● PASSAGE GIVEN
The Cubs rank dead last in baseball in hitting with runners in scoring position, doing so at a nasty .222 clip. Rizzo in the leadoff spot might mean more opportunities to score runs with his high on-base percentage, but when you take his bat out of the middle of the order, it becomes even more difficult to score if the rest of the lineup continues its struggles.

Such a fragile ecosystem, isn’t it?

Now, Maddon is an unconventional manager, so the optics of a run producer in the leadoff role won’t bother him too much. But outside perception is another thing, and Cubs fans could need calming should frustrations arise from having Rizzo lead off if the runs aren’t as plentiful as they were Tuesday.

The best sedative? Realizing that this is hardly unprecedented for a successful team on the North Side.

The last time the Cubs strung back-to-back playoff appearances together before last season, the 2007 and 2008 Central Division champs, the leadoff man was Alfonso Soriano. He hit a combined 62 homers out of the leadoff spot in those two seasons. In 2008, the Cubs led the NL in runs scored, hardly hindered by a slugger at the top of the lineup.

So do the Cubs need a stereotypical leadoff man? No. With the offensive talent on the roster, they’re perfectly capable of succeeding regardless of who hits where in the order.

The more important need is for the lineup as a whole to come to life on a consistent basis. The Cubs have found clicking on all cylinders to be far more elusive in 2017 than 2016.

If 14-run nights become the norm with Rizzo at the top, he could stay there the rest of the season. But very little has stuck so far for the 2017 Cubs. We’ll just have to wait and see.

● LISTING

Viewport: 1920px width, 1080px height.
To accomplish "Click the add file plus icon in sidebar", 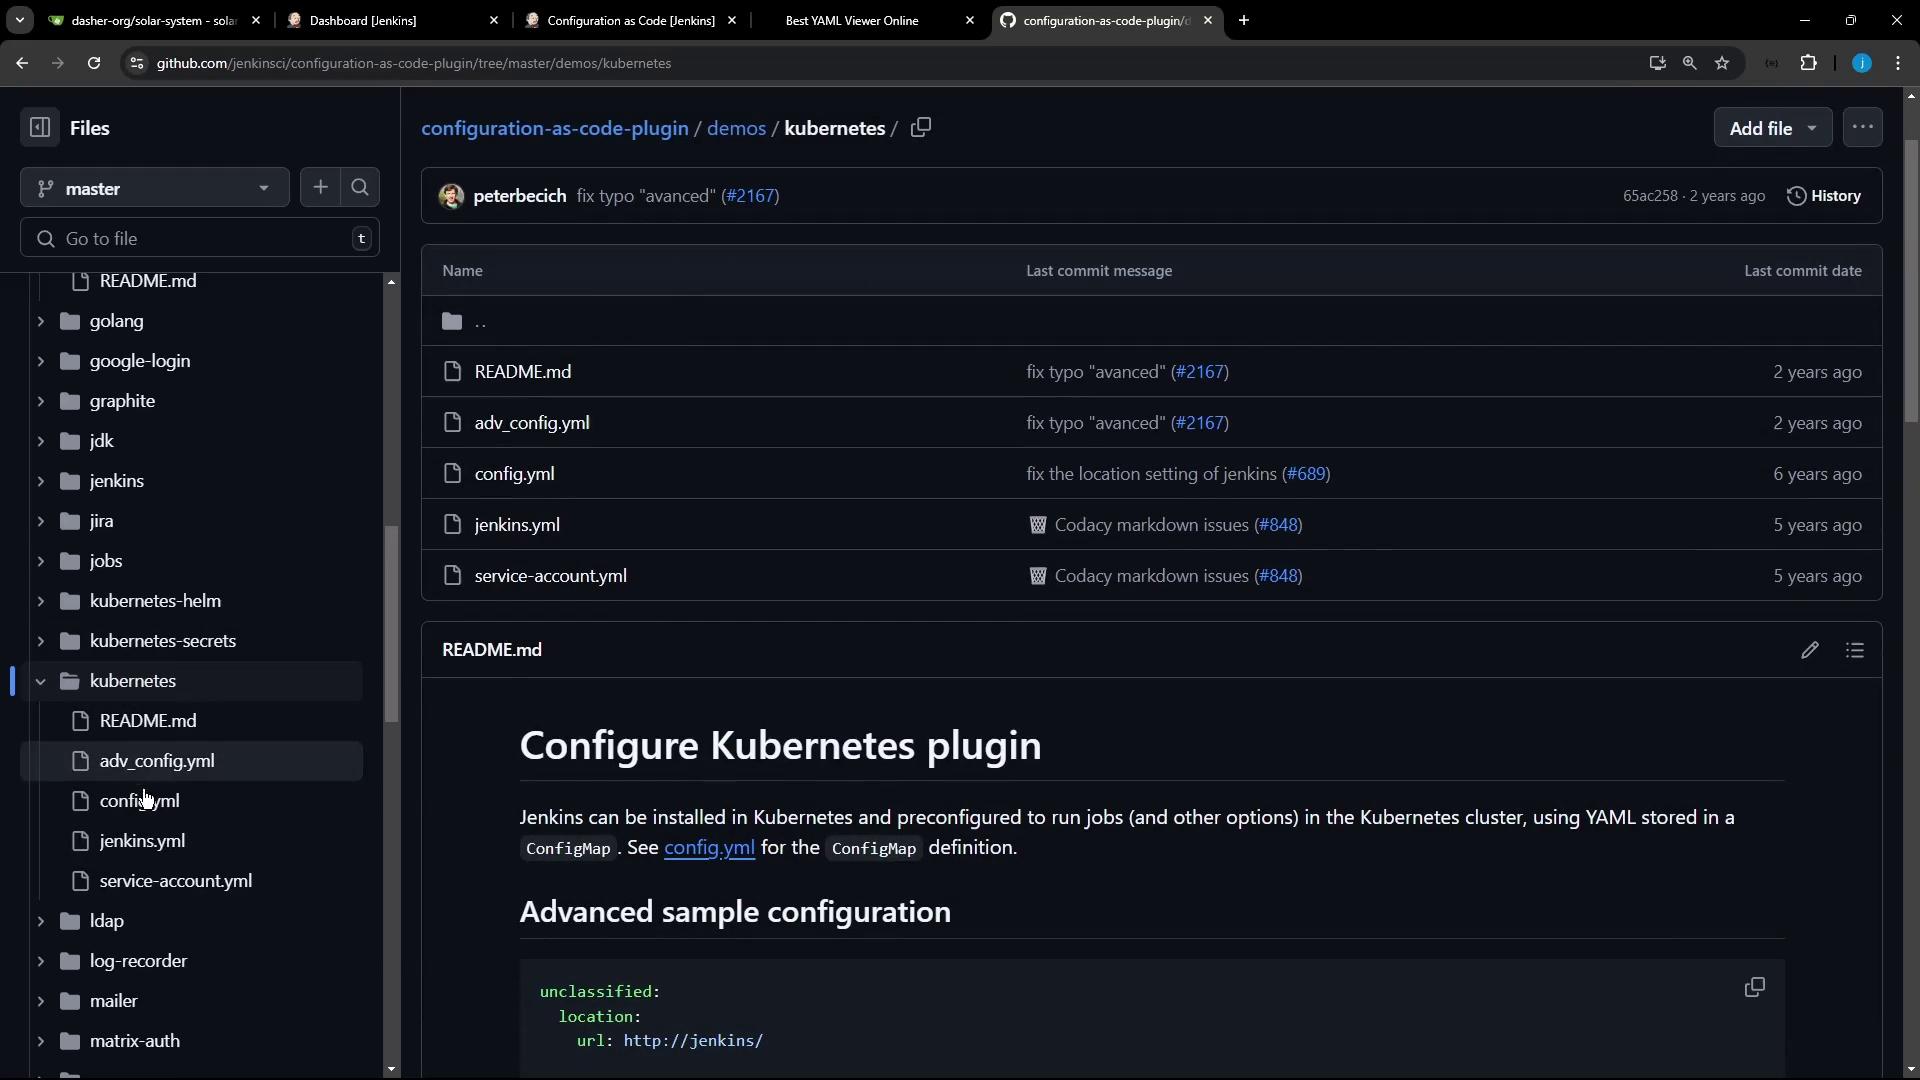I will 320,187.
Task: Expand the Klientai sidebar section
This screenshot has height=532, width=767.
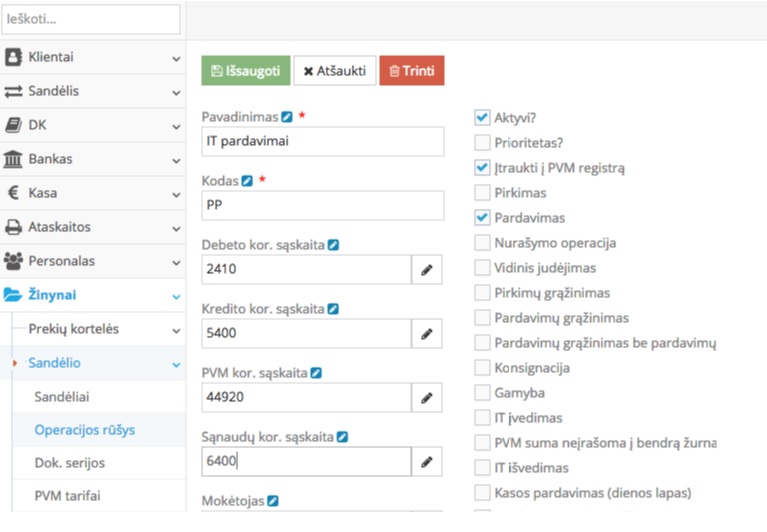Action: [176, 58]
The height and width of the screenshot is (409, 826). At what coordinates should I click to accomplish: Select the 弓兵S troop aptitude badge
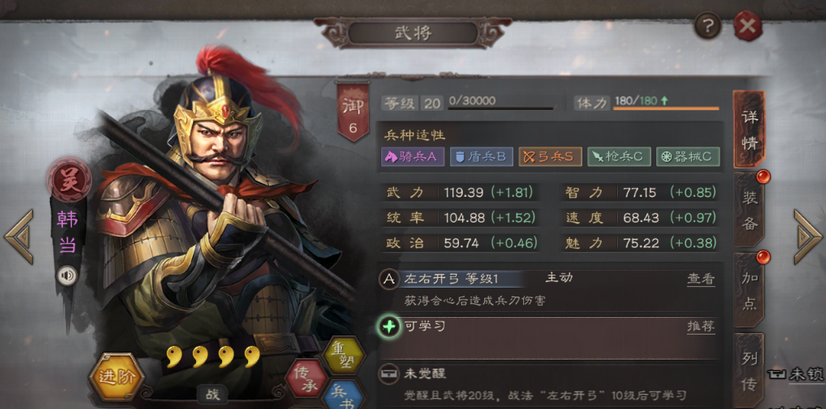click(x=550, y=157)
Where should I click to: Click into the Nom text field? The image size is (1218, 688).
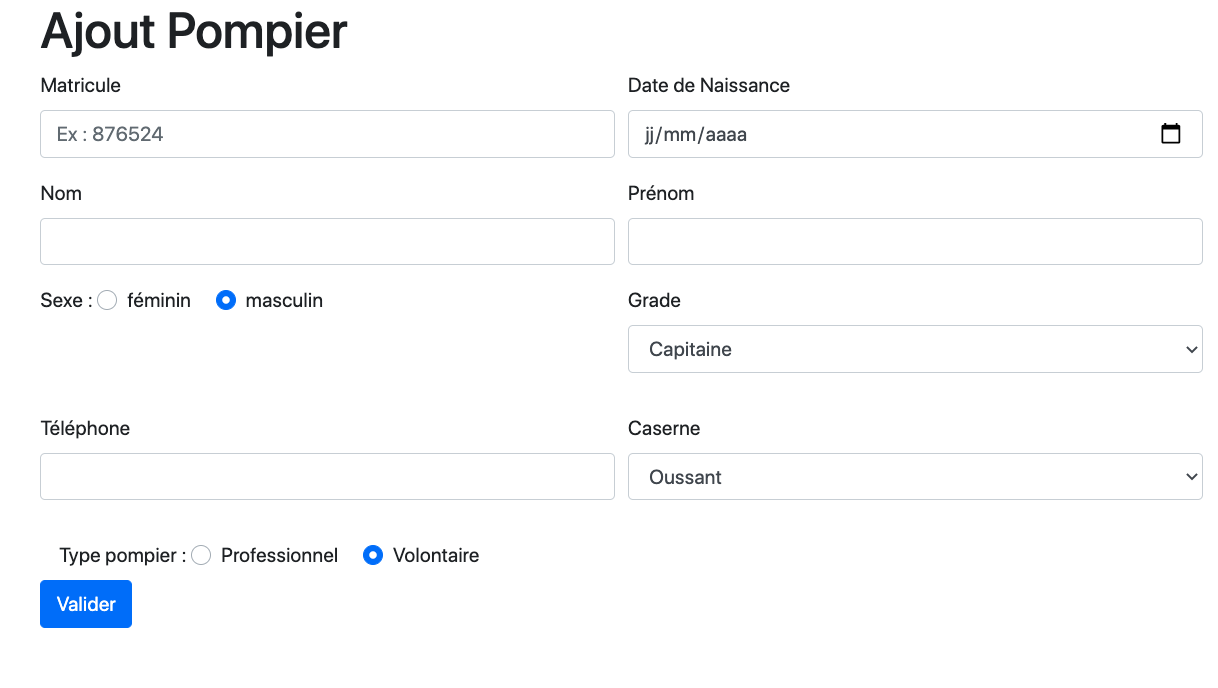327,242
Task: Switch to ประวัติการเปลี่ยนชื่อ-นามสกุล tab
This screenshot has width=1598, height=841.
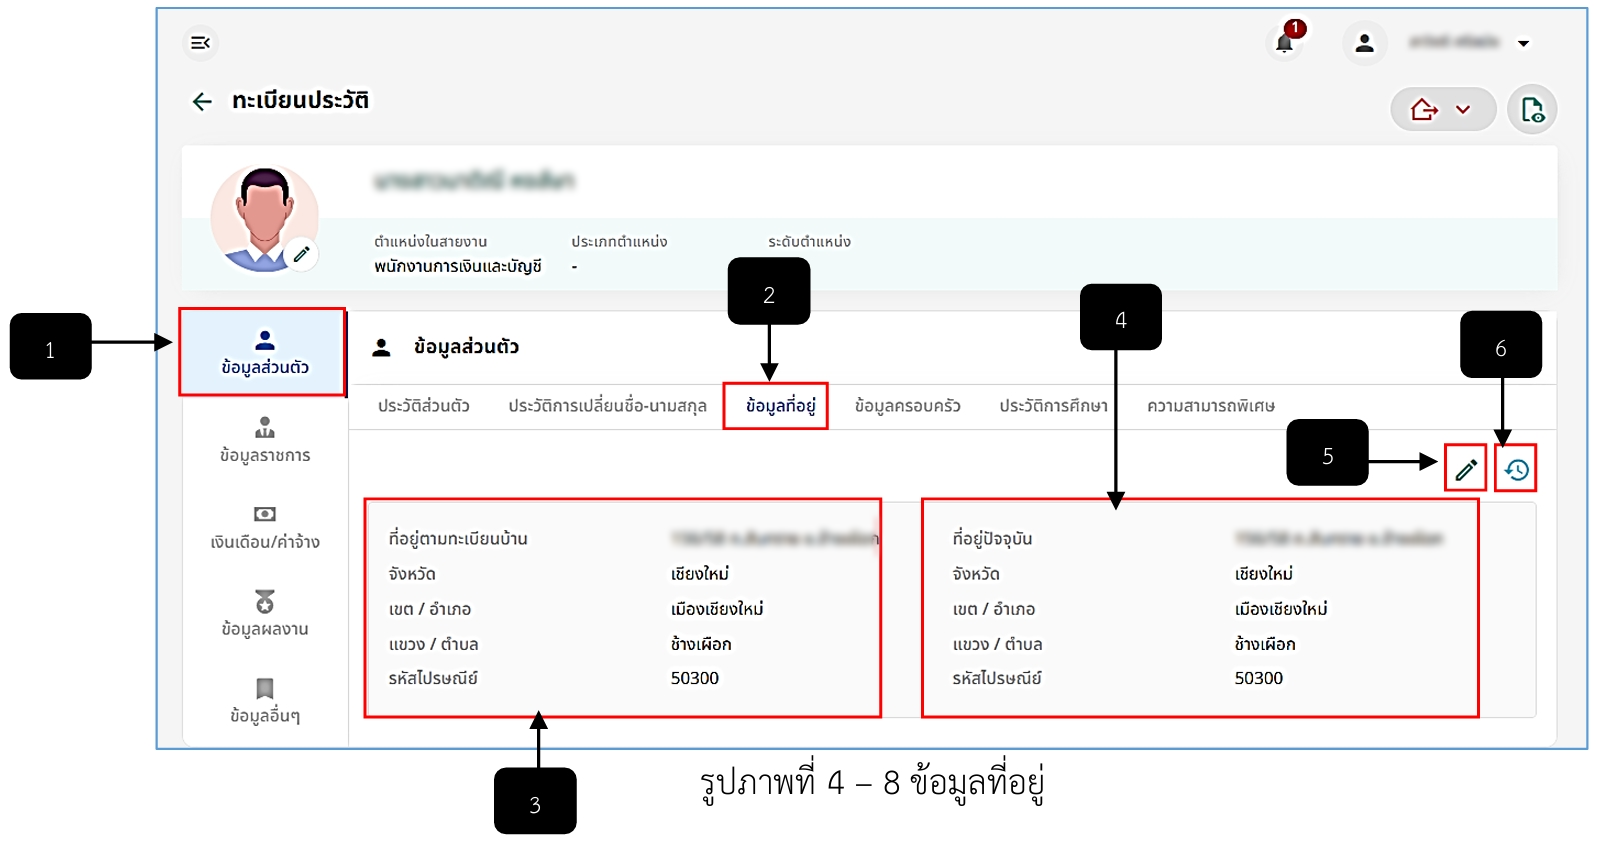Action: pyautogui.click(x=607, y=406)
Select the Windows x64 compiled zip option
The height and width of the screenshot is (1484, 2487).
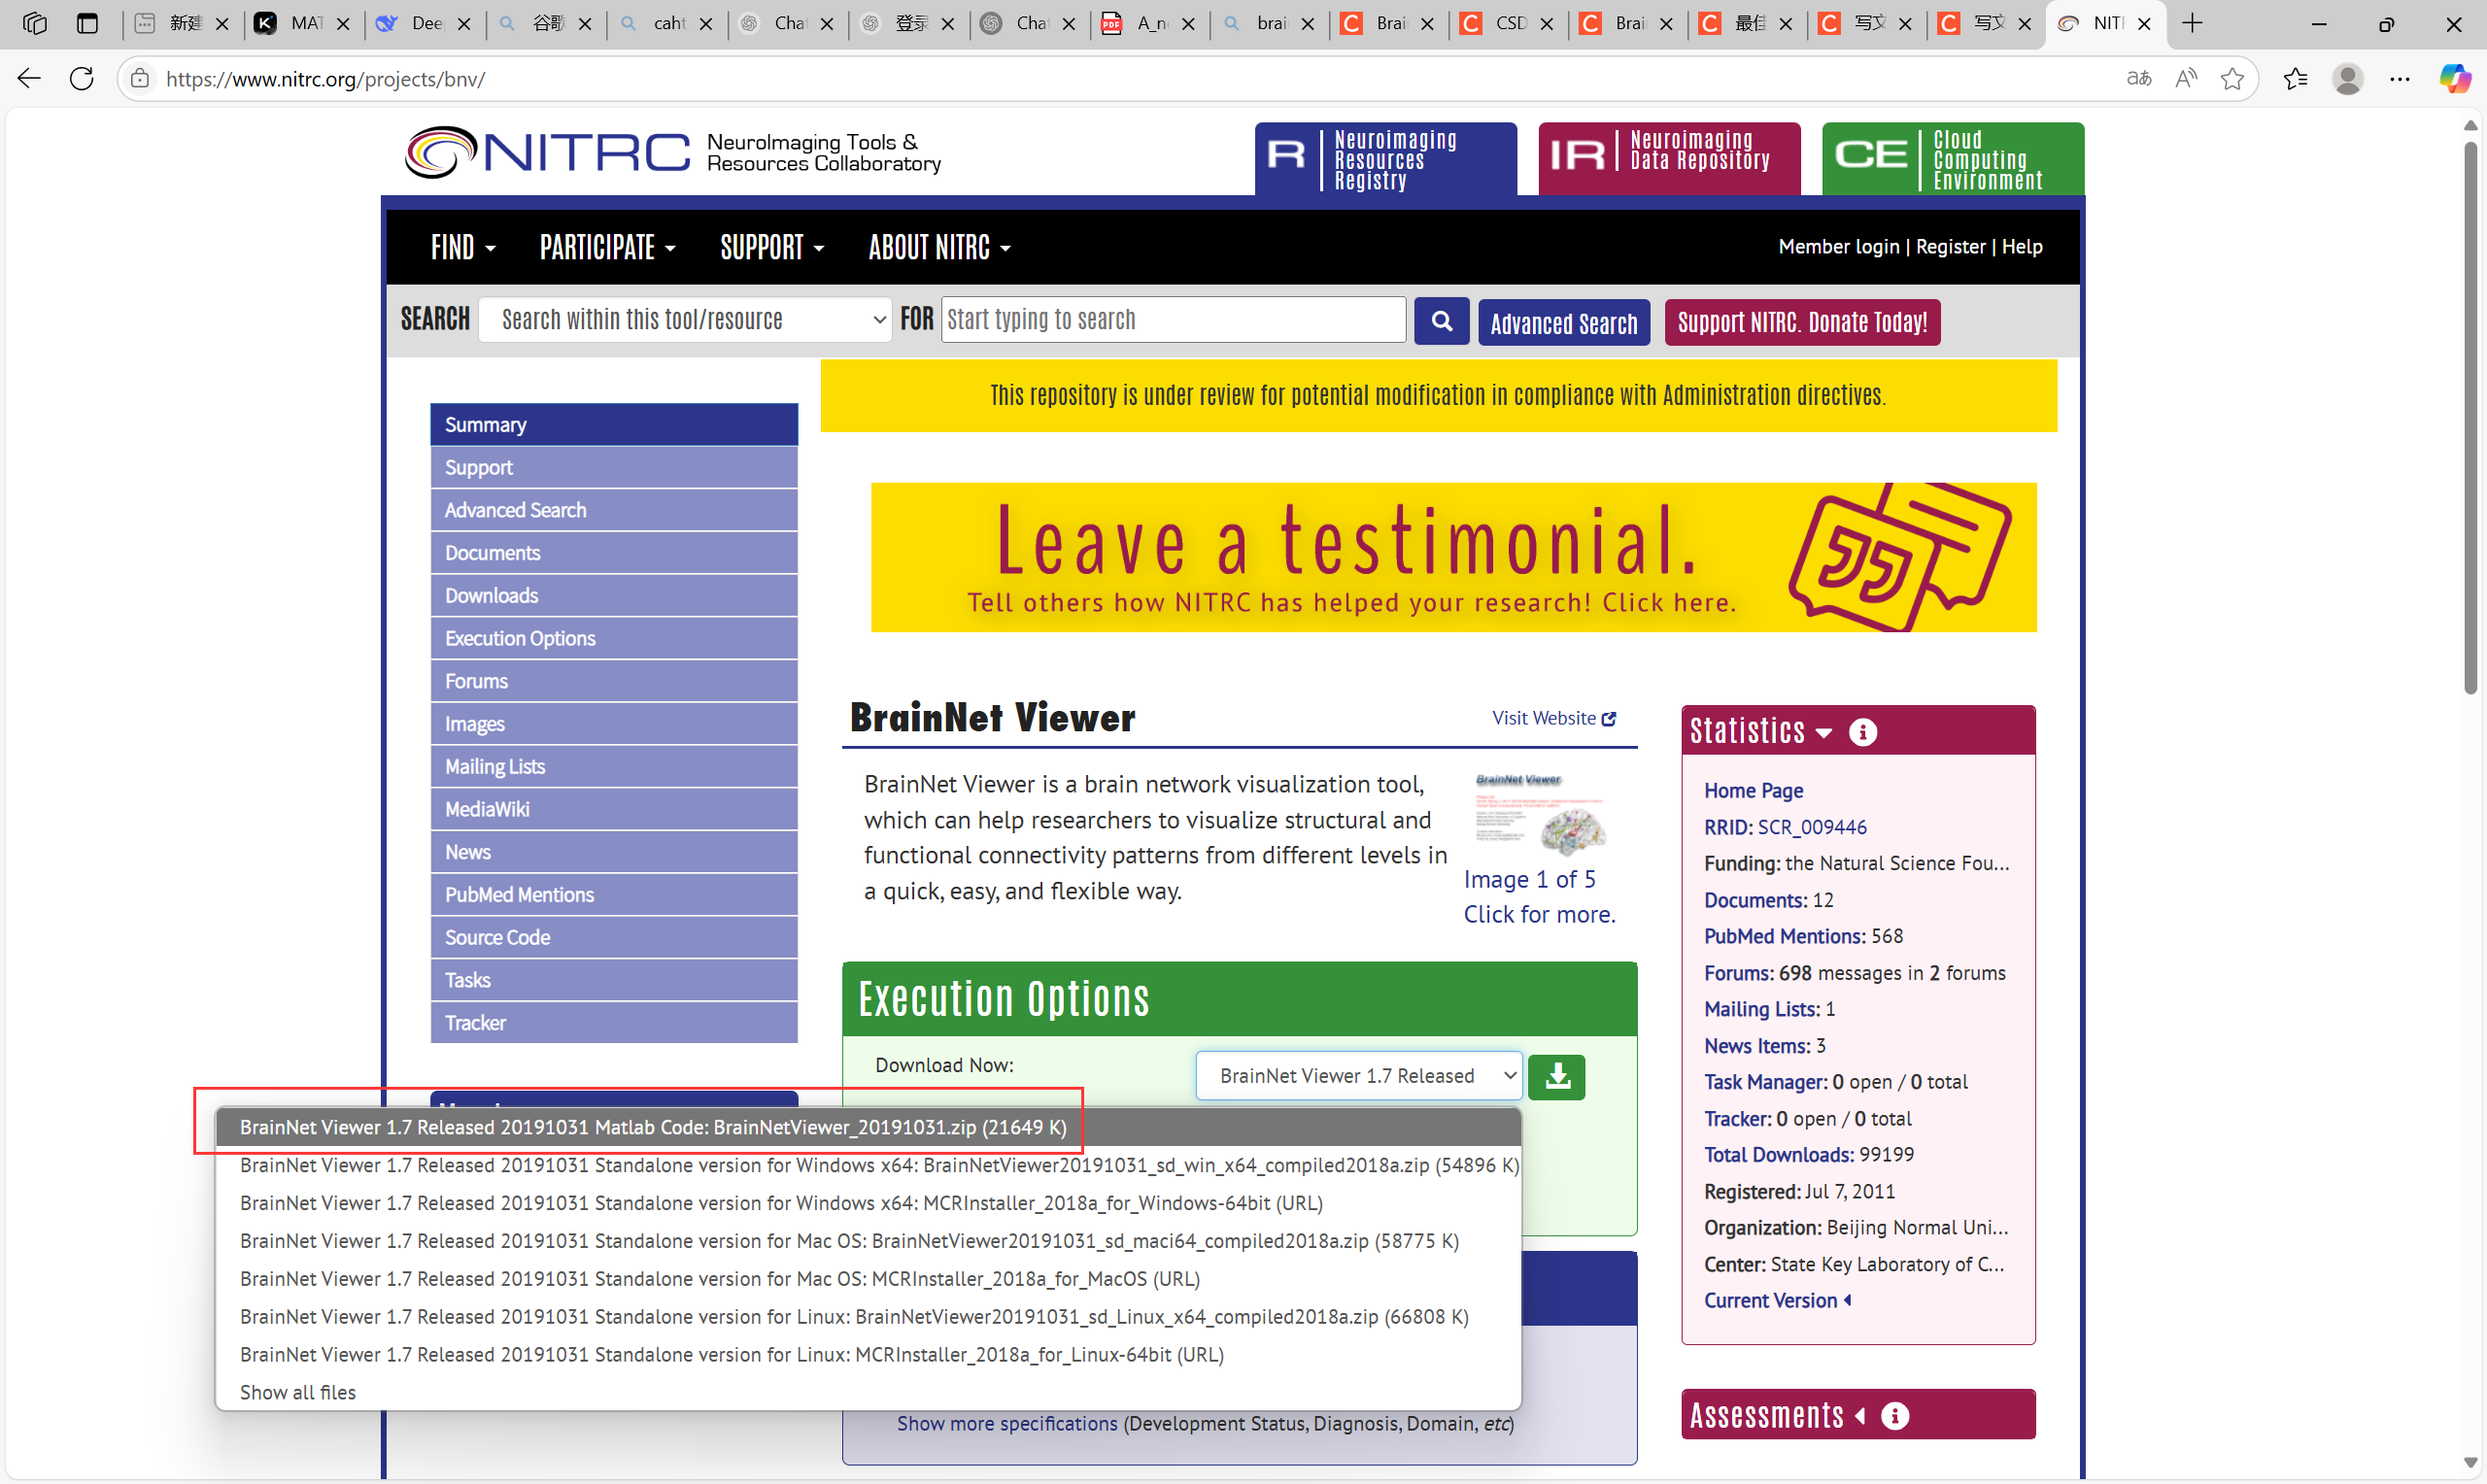tap(878, 1166)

● TASK TO COMPLETE
Could you condense the paragraph of the Cubs article that begins "The last time the Cubs strung" into a short bulleted list that keeps its main facts?

● EXPECTED OUTPUT
- Before last season, the Cubs' most recent back-to-back playoff appearances came in 2007 and 2008, when they were Central Division champions.
- Alfonso Soriano was their leadoff man and hit a combined 62 homers from that spot over those two seasons.
- In 2008 the Cubs led the NL in runs scored, hardly hindered by having a slugger at the top of the lineup.